Figure 1. CO2 trapping mechanisms.
Mineral trapping is a permanent storage mechanism in saline aquifers. Injecting a slug of brine after the completion of CO2 injection may accelerate CO2 dissolution [116]. Dissolved CO2 reacts with the minerals in host formations and creates stable minerals over geological timeframes [117][118]. Solubility also plays a vital role in geological storage, depending on temperature, pressure, and salt content [119][120].
Since the goal is permanent geologic storage of CO2, safety and storage reliability over the long term are paramount.

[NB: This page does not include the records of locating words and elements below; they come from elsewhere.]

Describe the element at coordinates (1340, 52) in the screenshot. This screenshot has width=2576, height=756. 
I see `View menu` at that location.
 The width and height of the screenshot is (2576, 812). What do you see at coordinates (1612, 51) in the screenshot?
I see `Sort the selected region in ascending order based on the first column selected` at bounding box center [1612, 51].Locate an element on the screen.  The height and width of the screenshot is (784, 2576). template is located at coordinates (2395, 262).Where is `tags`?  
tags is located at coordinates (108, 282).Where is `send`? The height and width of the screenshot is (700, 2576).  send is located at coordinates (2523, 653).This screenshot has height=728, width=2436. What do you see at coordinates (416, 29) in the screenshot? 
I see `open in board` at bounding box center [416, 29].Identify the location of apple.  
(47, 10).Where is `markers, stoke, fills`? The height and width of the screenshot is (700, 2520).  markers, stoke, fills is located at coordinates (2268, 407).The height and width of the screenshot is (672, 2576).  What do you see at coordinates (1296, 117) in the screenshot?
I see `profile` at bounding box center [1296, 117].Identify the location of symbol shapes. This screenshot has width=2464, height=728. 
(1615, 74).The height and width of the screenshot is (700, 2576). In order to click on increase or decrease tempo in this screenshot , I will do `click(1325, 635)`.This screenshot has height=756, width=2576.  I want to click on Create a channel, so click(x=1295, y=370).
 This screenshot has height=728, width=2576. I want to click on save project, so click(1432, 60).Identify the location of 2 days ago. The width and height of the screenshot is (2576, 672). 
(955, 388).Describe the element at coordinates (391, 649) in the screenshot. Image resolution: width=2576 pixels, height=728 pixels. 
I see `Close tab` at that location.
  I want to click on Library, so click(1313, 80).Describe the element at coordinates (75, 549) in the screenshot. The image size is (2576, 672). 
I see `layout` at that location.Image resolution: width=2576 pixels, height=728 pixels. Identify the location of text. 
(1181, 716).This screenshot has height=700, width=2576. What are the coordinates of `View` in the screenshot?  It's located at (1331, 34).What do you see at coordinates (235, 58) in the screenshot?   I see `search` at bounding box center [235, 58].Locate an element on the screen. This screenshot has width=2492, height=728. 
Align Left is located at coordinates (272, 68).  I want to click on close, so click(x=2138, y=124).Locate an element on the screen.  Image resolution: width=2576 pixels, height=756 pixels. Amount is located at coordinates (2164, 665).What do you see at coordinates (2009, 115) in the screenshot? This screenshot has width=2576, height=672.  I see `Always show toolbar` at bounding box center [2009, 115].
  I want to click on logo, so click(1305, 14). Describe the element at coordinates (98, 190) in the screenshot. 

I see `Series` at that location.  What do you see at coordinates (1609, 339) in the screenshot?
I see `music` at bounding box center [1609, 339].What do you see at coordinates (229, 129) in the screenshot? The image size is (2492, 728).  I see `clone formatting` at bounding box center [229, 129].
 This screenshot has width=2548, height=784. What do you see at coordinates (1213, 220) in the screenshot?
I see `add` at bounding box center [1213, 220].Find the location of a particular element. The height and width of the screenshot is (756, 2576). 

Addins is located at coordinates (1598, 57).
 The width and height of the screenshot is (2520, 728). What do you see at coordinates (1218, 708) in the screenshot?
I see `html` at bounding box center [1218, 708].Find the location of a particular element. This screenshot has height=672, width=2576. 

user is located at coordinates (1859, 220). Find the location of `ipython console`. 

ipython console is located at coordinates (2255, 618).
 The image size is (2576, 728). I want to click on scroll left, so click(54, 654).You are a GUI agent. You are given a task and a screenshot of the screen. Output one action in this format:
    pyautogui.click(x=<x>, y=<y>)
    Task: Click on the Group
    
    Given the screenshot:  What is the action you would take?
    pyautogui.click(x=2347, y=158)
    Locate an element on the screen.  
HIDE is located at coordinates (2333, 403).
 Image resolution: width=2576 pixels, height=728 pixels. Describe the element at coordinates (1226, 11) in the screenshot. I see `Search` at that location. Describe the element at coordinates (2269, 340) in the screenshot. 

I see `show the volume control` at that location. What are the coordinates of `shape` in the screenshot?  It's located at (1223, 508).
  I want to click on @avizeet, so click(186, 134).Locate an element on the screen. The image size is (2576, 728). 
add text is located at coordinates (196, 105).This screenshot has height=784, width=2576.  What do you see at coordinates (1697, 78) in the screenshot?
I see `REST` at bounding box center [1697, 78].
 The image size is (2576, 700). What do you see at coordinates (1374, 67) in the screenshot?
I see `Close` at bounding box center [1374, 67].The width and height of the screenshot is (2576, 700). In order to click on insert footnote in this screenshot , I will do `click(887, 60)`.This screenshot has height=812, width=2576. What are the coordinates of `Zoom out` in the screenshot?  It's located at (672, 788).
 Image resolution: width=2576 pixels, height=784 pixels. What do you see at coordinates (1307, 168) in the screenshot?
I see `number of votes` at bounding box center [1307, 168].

As such, one must assess potential risks associated with the formation and activation of fractures [48]. Hazards include possible leakage of stored fluids through the caprock, degraded well cement, and transmissive faults and fractures [121]. Minimization of CO2 mobility by mineralizing it into some form of the carbonate, such as limestone or magnesite, will reduce the amount of free and mobile CO2. However, mineralization may occur on the order of the geological timescale. Research into improving and accelerating the mineralization process is ongoing in the community [122].